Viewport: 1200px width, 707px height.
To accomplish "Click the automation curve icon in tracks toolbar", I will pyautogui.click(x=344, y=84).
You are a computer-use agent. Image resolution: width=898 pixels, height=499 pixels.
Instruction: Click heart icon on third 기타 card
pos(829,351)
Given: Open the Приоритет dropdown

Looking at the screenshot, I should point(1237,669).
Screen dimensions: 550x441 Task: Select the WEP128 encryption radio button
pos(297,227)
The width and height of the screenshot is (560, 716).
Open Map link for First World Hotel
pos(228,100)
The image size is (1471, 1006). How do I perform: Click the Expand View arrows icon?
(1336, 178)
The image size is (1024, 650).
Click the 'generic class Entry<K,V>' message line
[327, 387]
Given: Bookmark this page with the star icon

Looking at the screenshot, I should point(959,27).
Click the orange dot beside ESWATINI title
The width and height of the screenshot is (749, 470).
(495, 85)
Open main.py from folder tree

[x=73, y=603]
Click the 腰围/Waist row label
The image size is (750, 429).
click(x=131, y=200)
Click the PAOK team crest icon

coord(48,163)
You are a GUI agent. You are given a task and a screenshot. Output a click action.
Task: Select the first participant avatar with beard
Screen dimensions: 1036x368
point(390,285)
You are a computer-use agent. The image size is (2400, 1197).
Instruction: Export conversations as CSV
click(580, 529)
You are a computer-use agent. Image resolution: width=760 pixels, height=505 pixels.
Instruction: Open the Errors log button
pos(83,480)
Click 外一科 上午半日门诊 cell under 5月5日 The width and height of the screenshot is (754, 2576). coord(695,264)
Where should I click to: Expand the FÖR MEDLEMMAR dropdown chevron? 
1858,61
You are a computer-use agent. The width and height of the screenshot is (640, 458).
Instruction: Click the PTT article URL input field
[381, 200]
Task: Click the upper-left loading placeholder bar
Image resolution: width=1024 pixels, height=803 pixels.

★ ★ ★ ★ ★

▸ JOB:
Pick out each line in the items above that contains the word "should" and copy those lines in full.

▸ EXERCISE ANSWER:
Looking at the screenshot, I should point(1237,669).
Looking at the screenshot, I should point(959,27).
Where should I click to: Expand the FÖR MEDLEMMAR dropdown chevron? 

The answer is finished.